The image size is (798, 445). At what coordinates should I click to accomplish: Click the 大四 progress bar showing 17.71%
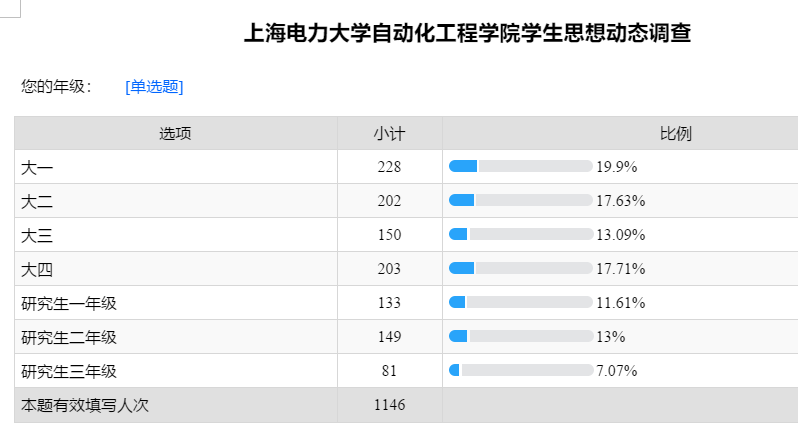coord(521,268)
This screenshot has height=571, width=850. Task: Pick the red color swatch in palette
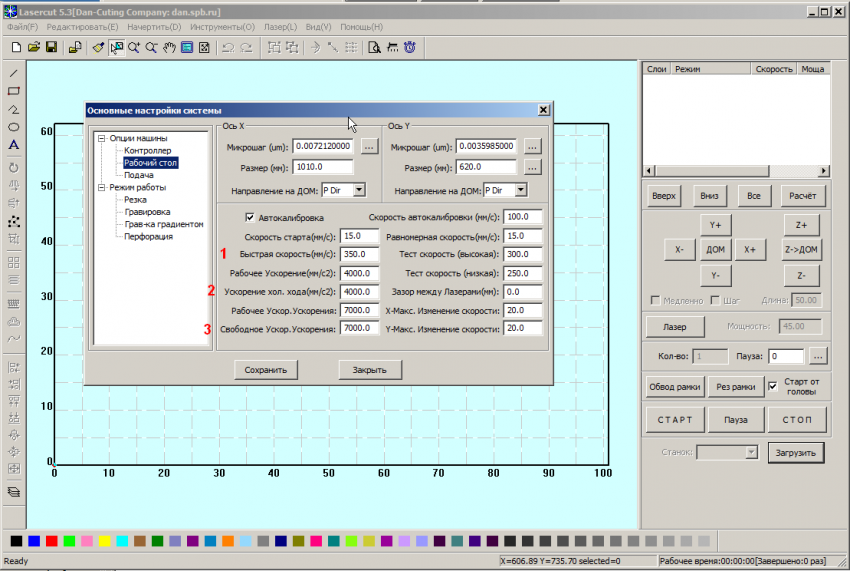click(x=51, y=541)
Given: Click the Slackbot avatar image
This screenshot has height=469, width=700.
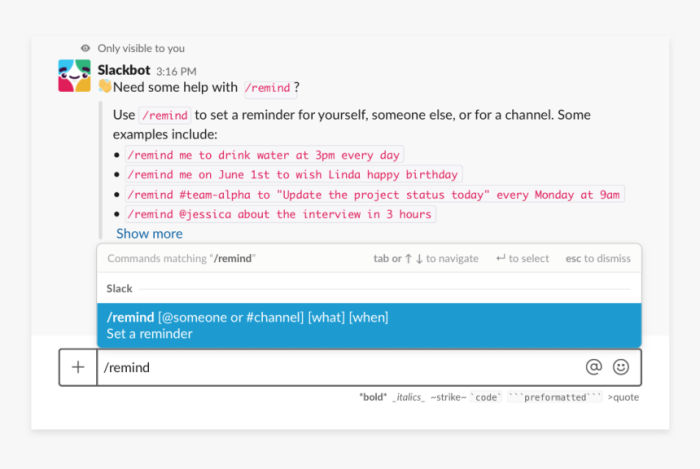Looking at the screenshot, I should (x=75, y=76).
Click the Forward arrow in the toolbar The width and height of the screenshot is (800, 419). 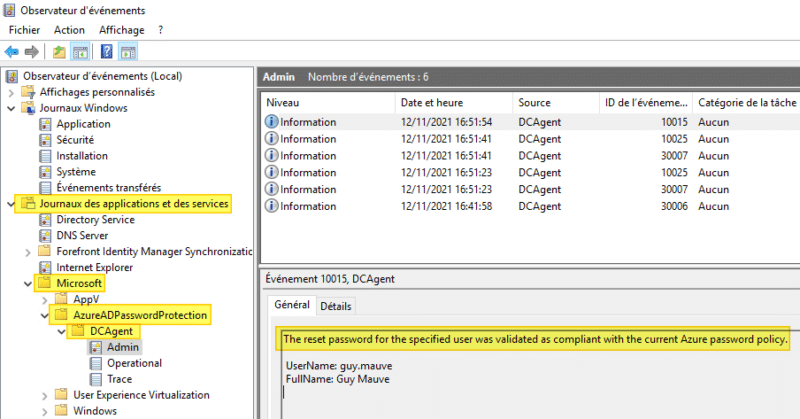tap(32, 51)
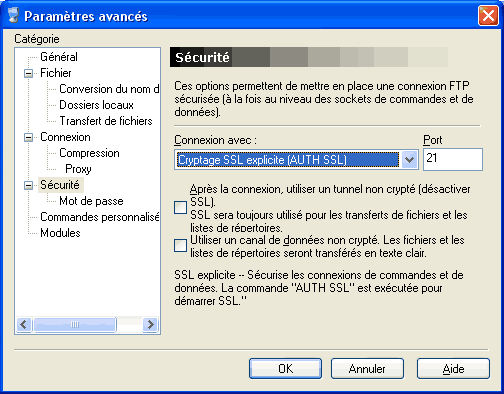The image size is (504, 394).
Task: Check the unencrypted data channel option
Action: [x=180, y=246]
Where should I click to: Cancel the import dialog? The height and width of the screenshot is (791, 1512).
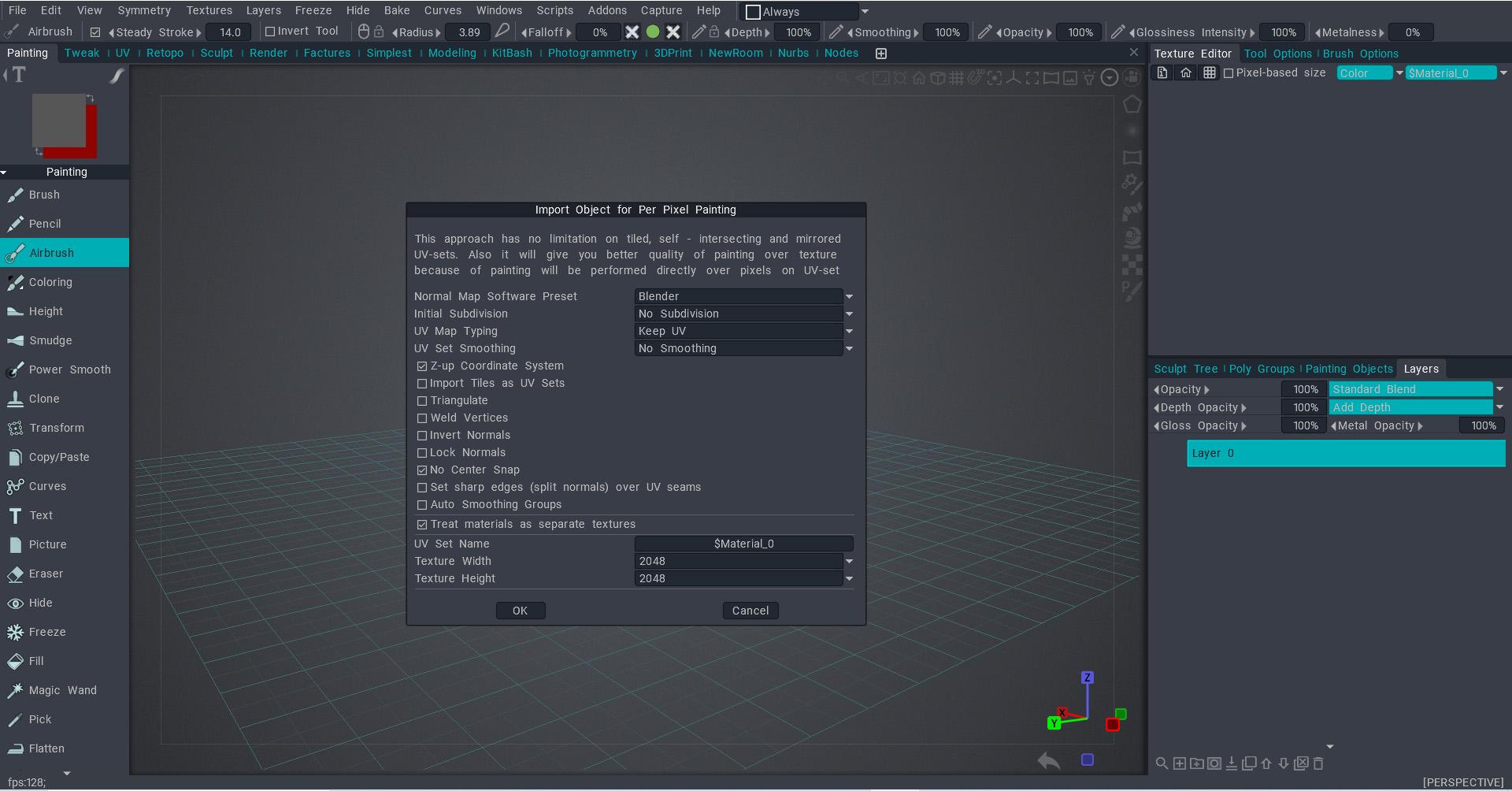pos(750,611)
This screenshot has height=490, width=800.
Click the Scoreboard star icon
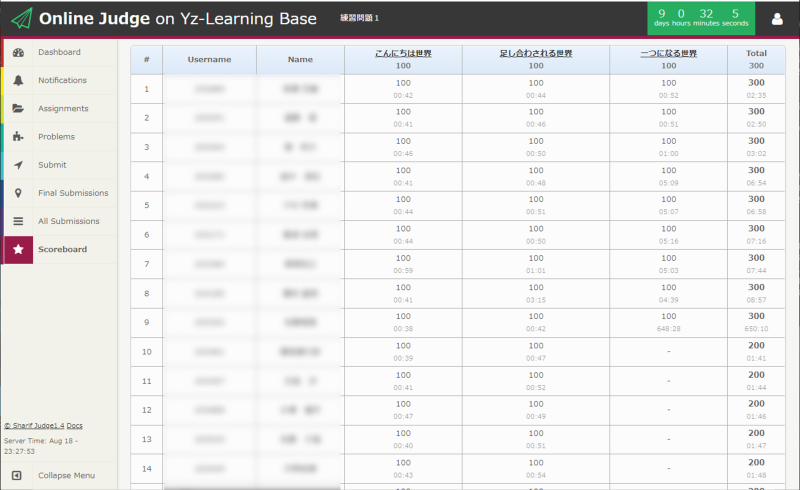[x=18, y=249]
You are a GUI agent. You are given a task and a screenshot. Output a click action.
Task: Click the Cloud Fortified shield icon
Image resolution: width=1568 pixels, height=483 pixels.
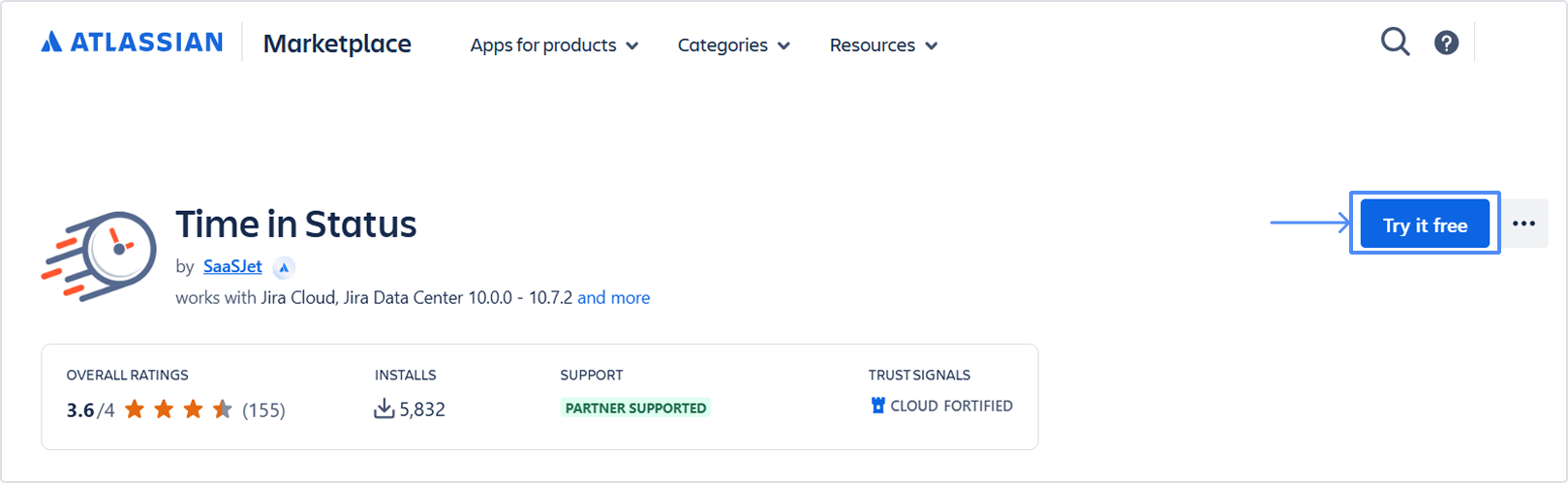(x=878, y=406)
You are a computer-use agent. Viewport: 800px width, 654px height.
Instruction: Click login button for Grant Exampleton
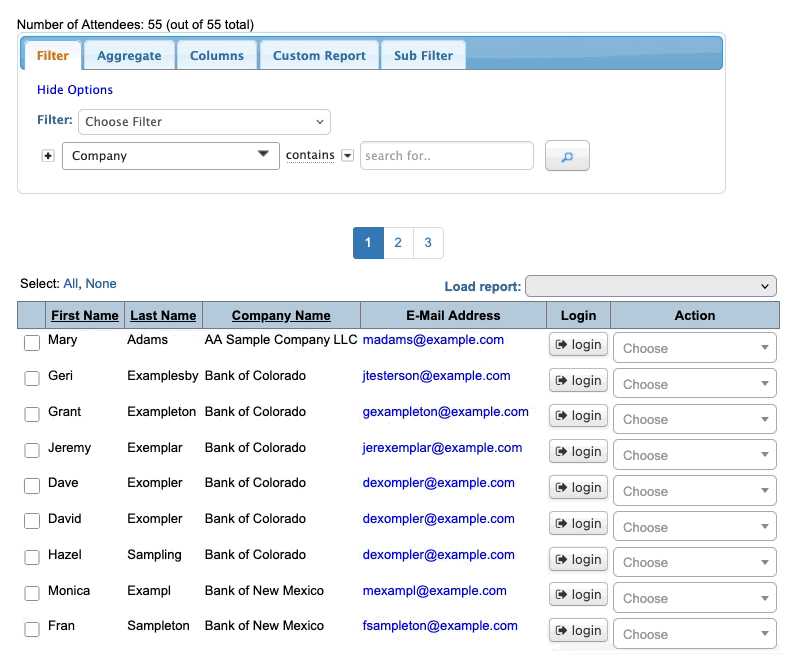point(578,416)
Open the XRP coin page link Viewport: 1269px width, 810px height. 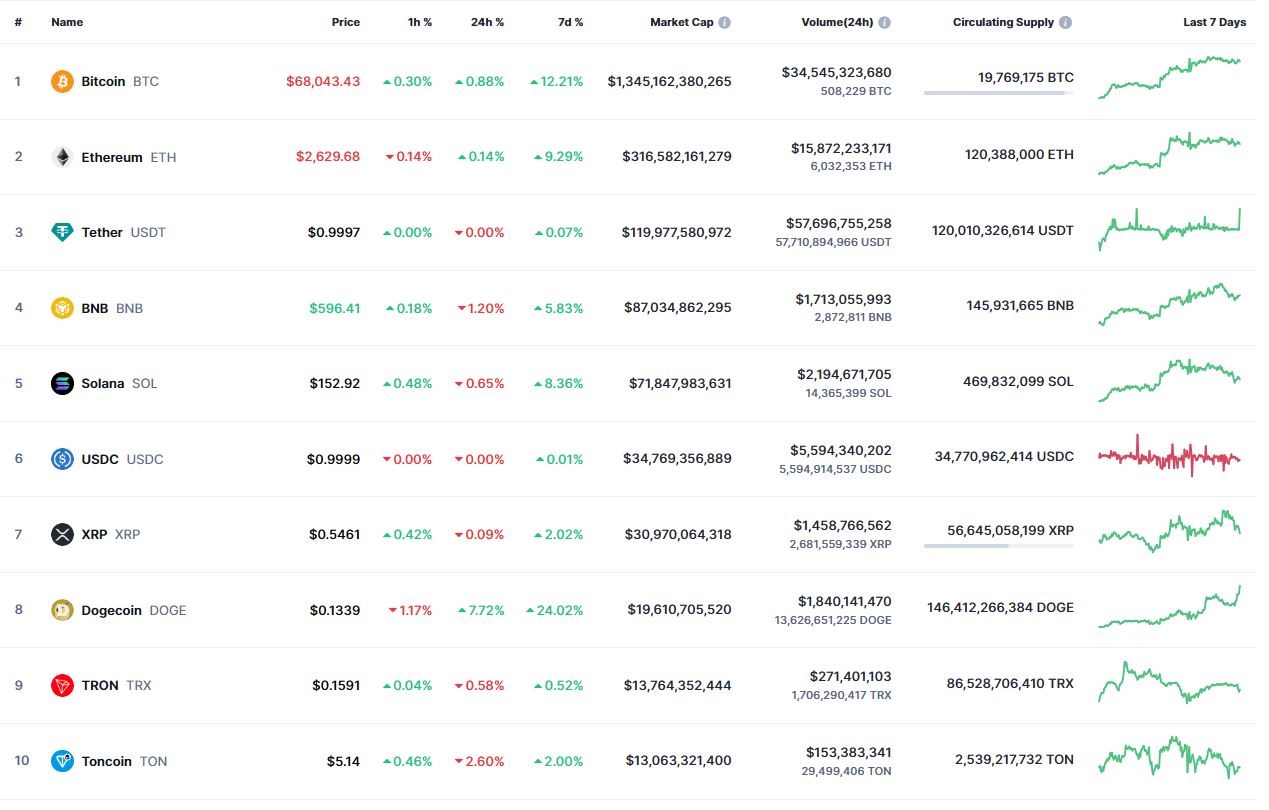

----------

**What you will do**
Scanning the data above, copy out every line where "agent" is found.

**Exercise solution**
You are a GUI agent. You are given a task and a screenshot. Output a click action.
You are a computer-use agent. Viewport: 800px width, 654px height.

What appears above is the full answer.